Remaining calm, showing respect, validating, thinking critically, connecting, teaching, and even negotiating are all responsive behaviors that communicate to the child that the parent is, in fact, in control of the situation.

The reason many parents struggle to be responsive, rather than reactive, is because they take the child’s behavior personally. If their four year old child hits them, they respond as if it was another adult who hit them. They immediately go into defense mode, lash out in anger, and levy punishments.

Parents also project future outcomes on the child, insisting that if they don’t squash this undesirable behavior their child will become uncontrollable, violent, or immoral. This irrational fear, which is driven by mainstream perspective, religion, and fear of failure, can cause parents to react harshly.

Taking things personally is a symptom of the parent’s wounded nature. Their own wounds blind them from seeing the situation for what it is: their four year old is extremely frustrated, probably for good reason, and has exhausted all other means of communication. It’s not personal and it’s not a sign of potential evil, it’s a behavior born out of incomplete emotional development.

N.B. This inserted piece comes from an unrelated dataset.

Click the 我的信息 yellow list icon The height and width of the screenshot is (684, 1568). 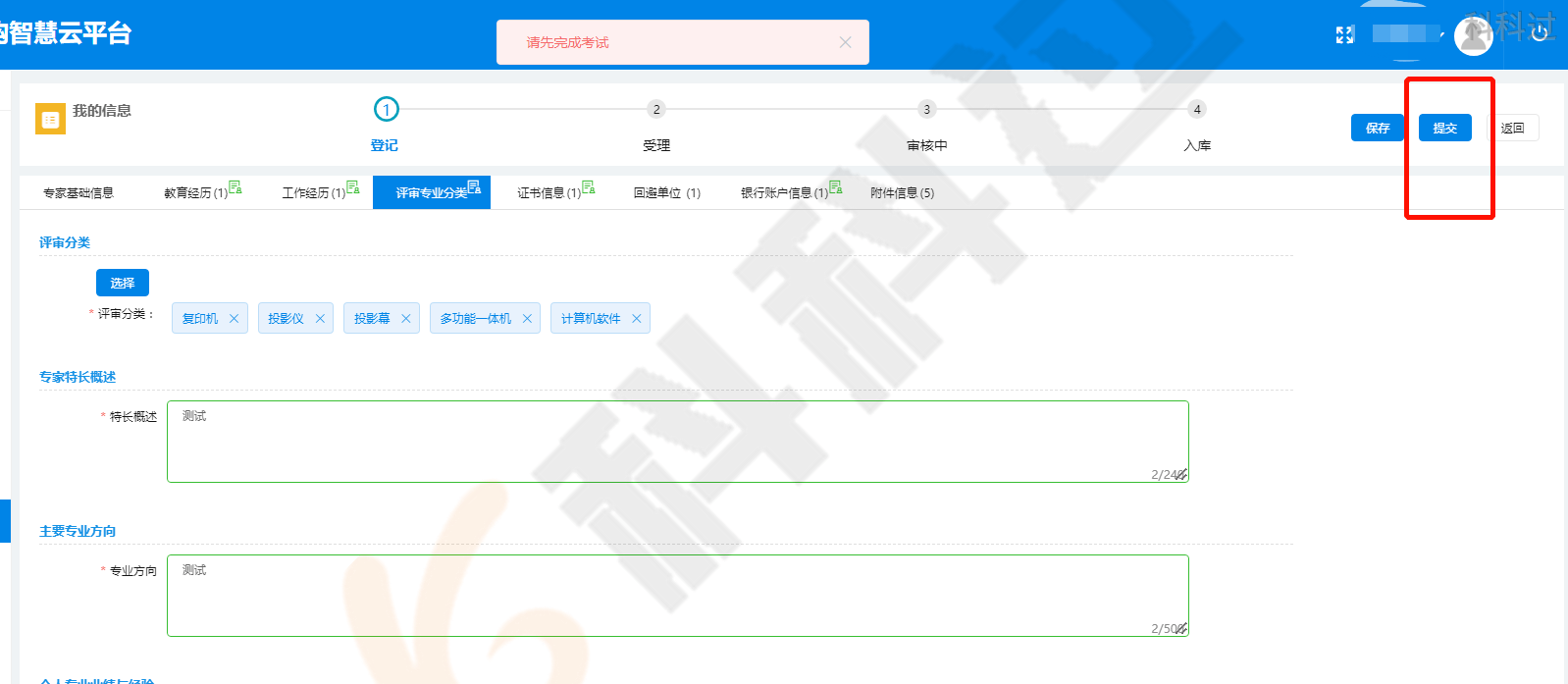(x=50, y=119)
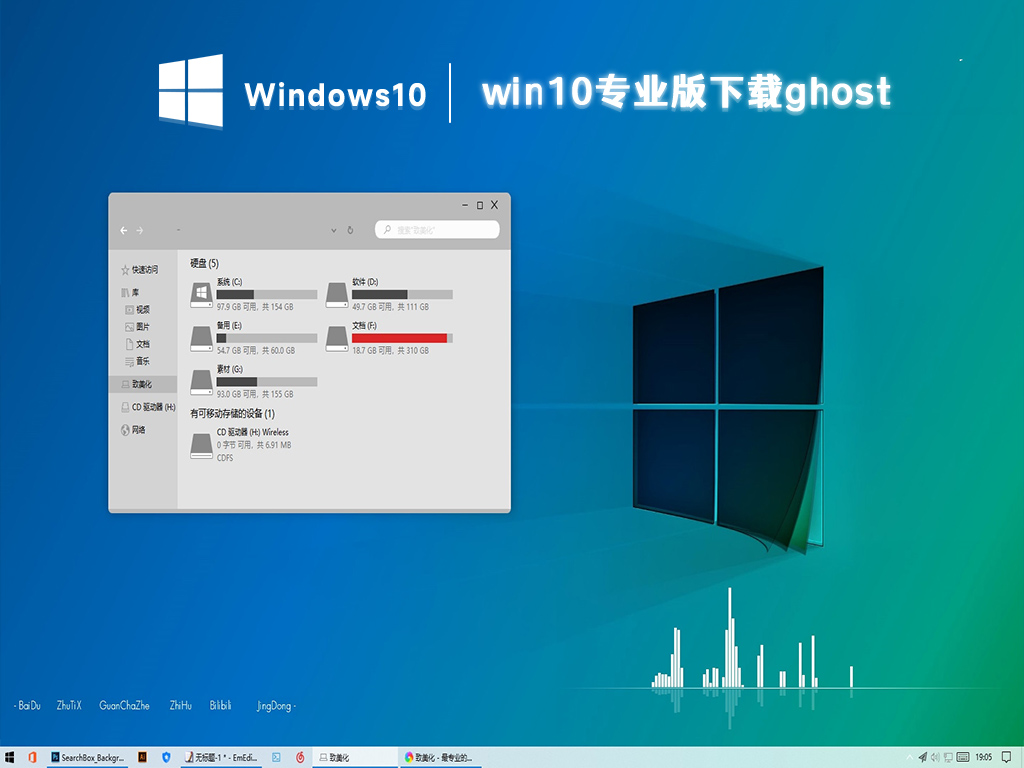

A four year old child will never say, “Mom, I’m feeling very frustrated because you’ve been pushing me in this stroller for three hours and I’m hungry and tired. Truthfully, I feel like hitting you right now because you’re not meeting my needs, but I’m choosing to have this conversation with you instead.” Not in a million years.At some level, you know this. So, why do you take it personally when they communicate in the only way they’re capable of communicating?

It’s a given that children will act like children. The question is, how are you going to act as the parent? Being reactive is what children are. Being responsive is what parents should be. Only one of you has a choice.

It’s a given that children will act like children. The question is, how are you going to act as the parent? (tweet this)

Another way that parents take their child’s behavior personally is by believing that the child is capable because they’ve shown capability in the past. For example, a parent might say, “She’s just melting down because she’s being selfish. She can handle sharing that toy, she did it yesterday.”

Displaying emotional capability once does not mean that behavior can be repeated consistently, under all conditions. The willingness to share yesterday has nothing to do with the willingness to share today. Things change. Perhaps she’s more tired today, perhaps she’s tired of sharing according to your arbitrary expectations, or perhaps she’s hungry.

Adults, whose brains are fully developed, can’t even manage to behave consistently. So, why do we expect children to? And then we take it personally when they fail to be perfect? We call them names and dish out punishments? We assault them? We engage in screaming matches and power struggles? It’s silliness. And it’s destructive.

Influence is gained when you’re compassionate and consistent. When you have clear boundaries and limits that you deliver with warmth and respect. To do that, you must ditch the parrot parenting, empathize with your child’s lack of emotional development, and work on healing your own wounds so you can avoid trying to parent from a triggered state.

If you can accomplish this, you’ll also deeply strengthen your relationship with your children and meet all the long term goals you have for them. That’s what it means to be an authentic parent.